12 Feb 2019

A new vulnerability has been found in WordPress where the Simple Social Buttons plugin used to support social media sharing features can be exploited by non-admin users to take control over the entire website. Those users using this plugin must update it at the earliest.

The Simple Social Buttons plugin is a popular free and paid plugin that allows to  add social media sharing buttons on the sidebar, inline, above and below the content of the post, on photos, popups, fly-ins etc.

The vulnerability was discovered by a developer and researcher at WordPress security firm WebARX, Luka Sikic who had reported the issue to the plugin’s author.

He states that the issue is an improper application design flow, chained with lack of permission check. An attacker who registers a new account on a site can exploit this flaw to alter the WordPress site’s main settings, other than what the plugin was originally meant to do. Once these modifications are done, the attacker can take complete control over the site by installing backdoors or taking over admin accounts.

The below demo video which the researcher has posted, shows how dangerous the vulnerability is by changing the email address associated with a WordPress site’s admin account.

Sikic has reported the issue to WPBrigade which is the company behind the plugin for which they have issued a patch immediately. All the users are recommended to install Simple Social Buttons version 2.0.22 that was released on February 8.
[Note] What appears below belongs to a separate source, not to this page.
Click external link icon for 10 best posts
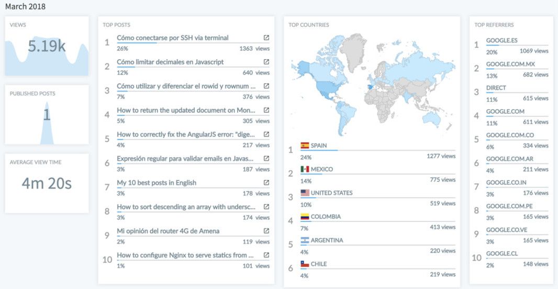The image size is (558, 289). pyautogui.click(x=266, y=183)
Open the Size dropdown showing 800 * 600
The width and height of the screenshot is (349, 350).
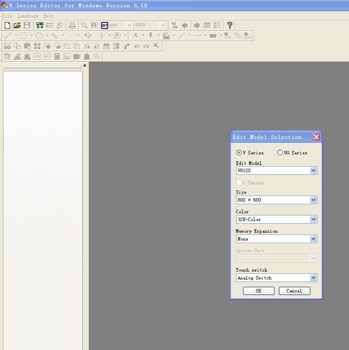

The flaw has serious consequences where non-admin users, even subscriber user can modify WordPress installation options and so it might be considered seriously. Some sites that make use of this plugin are protected properly as their administrators have already blocked user registration as a security measure.

But those sites that allows the users to register to post comments on blog posts are vulnerable to attacks and must apply the plugin update as soon as possible.

As per the statistics from the official WordPress Plugins repository, this plugin was installed in more than 40,000 websites which makes it an easy target for WordPress botnet operators.